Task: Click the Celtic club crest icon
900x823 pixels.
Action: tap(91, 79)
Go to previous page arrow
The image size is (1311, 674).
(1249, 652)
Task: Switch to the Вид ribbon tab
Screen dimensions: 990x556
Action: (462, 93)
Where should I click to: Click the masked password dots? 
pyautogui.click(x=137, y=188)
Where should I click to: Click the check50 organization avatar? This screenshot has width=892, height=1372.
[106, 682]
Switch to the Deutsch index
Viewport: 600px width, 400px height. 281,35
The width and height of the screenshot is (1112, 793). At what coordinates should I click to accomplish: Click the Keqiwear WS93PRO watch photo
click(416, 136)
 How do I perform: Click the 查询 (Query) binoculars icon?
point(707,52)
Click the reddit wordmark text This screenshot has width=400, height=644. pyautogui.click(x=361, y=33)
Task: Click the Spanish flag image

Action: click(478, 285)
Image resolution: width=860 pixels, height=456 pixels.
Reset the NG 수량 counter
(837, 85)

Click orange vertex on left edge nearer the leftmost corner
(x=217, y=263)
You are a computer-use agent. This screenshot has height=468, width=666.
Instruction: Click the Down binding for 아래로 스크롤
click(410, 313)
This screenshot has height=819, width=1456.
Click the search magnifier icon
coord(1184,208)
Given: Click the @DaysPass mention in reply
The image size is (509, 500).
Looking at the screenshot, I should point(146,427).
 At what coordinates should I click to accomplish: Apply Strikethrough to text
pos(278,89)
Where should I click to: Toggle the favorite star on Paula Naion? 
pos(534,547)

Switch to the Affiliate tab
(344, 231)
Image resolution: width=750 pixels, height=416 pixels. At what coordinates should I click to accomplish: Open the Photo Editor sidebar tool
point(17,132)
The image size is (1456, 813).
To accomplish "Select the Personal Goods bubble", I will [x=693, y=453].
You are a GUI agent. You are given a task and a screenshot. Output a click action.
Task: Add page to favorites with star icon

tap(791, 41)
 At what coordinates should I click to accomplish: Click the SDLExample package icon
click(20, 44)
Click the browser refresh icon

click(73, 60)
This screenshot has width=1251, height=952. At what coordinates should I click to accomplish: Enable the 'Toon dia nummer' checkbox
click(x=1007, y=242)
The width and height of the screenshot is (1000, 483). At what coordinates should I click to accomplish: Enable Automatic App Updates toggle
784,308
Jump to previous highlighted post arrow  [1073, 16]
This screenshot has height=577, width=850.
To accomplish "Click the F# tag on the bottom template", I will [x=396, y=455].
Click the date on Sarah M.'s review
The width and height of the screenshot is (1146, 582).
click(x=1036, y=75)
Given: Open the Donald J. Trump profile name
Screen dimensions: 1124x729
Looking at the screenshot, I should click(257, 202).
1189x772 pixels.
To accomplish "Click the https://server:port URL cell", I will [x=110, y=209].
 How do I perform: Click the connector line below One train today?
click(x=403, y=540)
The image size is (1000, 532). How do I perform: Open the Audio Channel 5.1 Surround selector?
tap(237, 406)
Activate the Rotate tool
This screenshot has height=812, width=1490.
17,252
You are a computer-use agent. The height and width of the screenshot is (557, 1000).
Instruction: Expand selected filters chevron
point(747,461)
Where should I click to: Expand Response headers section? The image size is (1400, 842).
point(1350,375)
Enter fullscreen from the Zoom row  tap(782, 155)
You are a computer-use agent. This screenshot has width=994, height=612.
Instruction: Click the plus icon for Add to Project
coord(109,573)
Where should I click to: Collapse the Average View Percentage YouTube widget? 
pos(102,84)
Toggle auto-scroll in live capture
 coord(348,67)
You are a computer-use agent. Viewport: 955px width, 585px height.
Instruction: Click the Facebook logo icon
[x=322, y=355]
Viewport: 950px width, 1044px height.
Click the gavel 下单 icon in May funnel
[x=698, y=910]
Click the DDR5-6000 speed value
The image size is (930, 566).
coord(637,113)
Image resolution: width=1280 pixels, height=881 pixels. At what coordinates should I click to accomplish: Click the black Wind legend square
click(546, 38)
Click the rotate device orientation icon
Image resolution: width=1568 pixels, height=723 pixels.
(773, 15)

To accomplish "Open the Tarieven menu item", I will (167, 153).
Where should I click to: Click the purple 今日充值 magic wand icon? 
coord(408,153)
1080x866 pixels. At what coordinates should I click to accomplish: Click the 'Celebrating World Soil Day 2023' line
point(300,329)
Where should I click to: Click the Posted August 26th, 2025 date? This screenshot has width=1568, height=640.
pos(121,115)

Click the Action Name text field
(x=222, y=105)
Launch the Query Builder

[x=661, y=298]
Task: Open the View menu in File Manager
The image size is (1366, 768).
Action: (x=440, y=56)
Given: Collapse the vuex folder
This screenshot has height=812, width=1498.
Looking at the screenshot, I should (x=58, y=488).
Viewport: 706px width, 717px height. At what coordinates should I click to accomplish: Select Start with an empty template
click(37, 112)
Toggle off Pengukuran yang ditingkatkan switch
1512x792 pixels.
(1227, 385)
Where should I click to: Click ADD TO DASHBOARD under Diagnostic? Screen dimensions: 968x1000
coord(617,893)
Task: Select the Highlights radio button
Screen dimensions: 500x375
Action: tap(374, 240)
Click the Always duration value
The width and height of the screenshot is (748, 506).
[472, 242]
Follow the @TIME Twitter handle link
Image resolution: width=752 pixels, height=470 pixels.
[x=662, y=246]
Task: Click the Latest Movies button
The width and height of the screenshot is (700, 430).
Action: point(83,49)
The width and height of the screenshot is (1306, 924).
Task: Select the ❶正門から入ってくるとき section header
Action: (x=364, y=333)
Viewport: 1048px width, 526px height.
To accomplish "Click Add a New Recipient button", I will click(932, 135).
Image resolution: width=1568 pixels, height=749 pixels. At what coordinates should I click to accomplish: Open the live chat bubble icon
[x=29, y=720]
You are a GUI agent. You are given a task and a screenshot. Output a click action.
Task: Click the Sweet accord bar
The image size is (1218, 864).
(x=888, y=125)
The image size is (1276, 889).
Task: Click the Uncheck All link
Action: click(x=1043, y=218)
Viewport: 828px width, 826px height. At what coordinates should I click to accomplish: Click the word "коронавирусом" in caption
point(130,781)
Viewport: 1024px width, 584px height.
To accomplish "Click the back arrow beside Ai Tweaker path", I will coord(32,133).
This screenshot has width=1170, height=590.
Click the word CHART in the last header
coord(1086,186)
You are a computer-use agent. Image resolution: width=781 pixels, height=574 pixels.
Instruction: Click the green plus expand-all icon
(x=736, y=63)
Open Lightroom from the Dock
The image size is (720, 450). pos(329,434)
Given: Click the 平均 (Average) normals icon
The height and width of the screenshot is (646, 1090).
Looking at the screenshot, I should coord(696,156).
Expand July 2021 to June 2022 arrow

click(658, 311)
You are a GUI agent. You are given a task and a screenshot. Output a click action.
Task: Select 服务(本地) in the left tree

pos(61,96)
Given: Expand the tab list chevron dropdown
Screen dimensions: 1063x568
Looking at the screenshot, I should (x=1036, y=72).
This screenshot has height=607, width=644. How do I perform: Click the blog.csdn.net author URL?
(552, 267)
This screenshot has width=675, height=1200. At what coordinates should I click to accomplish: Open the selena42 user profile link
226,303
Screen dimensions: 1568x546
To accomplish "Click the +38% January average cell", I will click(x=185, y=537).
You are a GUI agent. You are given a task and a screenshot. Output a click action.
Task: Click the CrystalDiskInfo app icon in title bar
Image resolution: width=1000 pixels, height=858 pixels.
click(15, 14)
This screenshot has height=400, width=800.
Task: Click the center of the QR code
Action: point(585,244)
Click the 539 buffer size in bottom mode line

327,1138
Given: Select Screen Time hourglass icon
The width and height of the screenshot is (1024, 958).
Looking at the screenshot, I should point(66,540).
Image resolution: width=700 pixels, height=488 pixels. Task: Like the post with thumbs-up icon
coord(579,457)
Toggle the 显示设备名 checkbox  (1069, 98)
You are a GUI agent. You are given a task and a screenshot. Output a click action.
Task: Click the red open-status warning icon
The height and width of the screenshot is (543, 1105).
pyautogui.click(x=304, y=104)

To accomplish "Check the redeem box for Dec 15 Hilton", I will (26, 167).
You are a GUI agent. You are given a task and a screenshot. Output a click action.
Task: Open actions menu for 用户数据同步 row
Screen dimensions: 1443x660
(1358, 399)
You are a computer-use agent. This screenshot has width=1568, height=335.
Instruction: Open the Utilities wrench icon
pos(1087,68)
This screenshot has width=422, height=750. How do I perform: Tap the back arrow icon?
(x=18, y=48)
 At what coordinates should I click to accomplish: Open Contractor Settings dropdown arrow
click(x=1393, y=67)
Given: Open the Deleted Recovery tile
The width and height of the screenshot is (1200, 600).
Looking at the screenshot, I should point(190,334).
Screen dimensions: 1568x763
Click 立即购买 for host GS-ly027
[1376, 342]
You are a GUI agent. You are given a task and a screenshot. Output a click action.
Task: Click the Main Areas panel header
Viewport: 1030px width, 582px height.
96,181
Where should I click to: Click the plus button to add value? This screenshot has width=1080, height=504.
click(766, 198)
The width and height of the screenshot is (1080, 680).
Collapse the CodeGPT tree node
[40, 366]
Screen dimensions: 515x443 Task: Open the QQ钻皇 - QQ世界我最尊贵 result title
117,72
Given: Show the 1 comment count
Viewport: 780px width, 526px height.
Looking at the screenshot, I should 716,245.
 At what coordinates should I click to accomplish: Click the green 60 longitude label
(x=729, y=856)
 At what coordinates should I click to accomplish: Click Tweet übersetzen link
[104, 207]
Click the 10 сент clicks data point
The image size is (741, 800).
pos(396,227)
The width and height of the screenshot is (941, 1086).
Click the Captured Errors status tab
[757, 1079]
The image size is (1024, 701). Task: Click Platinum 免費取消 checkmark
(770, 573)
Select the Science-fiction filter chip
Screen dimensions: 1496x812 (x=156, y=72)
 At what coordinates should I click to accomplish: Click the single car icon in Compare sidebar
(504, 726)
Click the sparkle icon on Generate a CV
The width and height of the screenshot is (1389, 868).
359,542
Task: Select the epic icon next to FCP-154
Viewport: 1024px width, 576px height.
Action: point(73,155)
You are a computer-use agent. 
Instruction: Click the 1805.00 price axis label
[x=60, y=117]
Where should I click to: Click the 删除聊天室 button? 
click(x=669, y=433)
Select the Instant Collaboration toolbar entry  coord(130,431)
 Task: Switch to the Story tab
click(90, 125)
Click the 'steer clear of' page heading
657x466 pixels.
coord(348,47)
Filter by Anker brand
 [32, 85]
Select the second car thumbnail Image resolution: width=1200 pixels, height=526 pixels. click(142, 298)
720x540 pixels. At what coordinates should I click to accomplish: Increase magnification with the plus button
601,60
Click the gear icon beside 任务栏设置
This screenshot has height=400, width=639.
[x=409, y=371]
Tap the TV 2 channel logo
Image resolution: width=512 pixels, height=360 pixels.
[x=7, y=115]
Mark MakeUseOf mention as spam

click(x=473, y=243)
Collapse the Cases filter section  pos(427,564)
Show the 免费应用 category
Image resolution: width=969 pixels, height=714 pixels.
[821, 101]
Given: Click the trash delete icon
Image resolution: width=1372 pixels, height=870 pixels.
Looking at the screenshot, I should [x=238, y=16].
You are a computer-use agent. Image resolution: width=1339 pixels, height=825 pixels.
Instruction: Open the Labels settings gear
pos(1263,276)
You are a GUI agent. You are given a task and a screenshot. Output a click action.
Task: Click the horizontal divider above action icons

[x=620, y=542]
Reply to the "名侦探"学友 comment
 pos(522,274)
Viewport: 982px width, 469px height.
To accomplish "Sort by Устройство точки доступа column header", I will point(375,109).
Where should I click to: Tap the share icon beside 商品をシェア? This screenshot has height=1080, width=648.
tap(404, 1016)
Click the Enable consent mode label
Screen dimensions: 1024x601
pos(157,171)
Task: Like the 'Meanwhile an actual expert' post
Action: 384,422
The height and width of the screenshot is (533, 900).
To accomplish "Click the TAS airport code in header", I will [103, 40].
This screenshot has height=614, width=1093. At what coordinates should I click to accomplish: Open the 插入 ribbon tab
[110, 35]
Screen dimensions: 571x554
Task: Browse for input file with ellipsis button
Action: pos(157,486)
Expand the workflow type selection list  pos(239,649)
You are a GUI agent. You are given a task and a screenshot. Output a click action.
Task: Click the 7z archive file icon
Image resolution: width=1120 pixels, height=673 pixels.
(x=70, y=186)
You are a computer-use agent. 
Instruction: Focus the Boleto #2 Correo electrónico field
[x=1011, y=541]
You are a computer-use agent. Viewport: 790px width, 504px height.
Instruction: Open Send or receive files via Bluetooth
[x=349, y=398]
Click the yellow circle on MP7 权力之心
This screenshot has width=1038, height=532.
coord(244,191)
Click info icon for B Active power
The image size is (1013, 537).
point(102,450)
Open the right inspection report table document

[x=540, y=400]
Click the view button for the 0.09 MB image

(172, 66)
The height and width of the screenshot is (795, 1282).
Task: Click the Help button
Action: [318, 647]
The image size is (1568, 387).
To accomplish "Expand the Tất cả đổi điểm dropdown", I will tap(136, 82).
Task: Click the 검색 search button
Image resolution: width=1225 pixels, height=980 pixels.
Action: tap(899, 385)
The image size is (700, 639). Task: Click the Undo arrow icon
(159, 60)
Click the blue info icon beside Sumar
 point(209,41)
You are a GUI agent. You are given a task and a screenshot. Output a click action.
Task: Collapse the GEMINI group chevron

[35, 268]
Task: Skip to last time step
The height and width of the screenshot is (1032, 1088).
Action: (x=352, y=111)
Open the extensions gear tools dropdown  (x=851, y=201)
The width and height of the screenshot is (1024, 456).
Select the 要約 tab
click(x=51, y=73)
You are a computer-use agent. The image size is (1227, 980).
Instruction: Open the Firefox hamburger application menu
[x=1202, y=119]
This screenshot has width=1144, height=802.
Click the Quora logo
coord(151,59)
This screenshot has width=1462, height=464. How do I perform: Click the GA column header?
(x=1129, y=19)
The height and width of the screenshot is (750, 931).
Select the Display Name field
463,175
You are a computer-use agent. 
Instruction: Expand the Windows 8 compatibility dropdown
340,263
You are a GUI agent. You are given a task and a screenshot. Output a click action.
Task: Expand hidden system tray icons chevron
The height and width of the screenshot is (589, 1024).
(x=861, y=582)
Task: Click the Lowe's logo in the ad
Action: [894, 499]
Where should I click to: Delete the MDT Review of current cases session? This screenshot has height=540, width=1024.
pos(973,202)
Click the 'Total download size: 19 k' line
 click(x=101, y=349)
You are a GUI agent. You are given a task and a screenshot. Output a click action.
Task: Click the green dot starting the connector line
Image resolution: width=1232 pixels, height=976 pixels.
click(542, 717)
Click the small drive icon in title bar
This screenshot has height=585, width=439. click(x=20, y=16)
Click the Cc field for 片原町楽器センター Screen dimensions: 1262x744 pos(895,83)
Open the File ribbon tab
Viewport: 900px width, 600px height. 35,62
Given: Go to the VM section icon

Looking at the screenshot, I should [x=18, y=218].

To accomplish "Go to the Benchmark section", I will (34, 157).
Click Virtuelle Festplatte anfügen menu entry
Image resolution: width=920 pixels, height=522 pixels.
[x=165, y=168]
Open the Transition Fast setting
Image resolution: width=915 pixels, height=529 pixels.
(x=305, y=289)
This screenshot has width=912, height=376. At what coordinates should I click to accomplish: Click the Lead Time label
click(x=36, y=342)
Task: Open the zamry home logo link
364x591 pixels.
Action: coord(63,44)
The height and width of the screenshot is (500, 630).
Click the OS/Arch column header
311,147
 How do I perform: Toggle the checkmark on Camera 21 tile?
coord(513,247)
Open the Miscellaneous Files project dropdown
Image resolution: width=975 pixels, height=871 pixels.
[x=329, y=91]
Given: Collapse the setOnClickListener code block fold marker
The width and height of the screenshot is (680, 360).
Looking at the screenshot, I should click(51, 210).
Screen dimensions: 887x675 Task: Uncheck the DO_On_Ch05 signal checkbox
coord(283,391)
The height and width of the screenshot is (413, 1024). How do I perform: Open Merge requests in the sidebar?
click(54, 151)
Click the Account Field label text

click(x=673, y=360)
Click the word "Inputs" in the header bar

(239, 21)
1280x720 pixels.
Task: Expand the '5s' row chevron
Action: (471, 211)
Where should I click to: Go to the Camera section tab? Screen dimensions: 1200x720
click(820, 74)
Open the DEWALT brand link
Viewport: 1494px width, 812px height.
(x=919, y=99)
━━━━━━━━
What you return should be exactly the lines above, starting at the one with "Mark MakeUseOf mention as spam" and ending at the one with "Given: Click the trash delete icon", and nothing else.

Expected output.
Mark MakeUseOf mention as spam

click(x=473, y=243)
Collapse the Cases filter section  pos(427,564)
Show the 免费应用 category
Image resolution: width=969 pixels, height=714 pixels.
[821, 101]
Given: Click the trash delete icon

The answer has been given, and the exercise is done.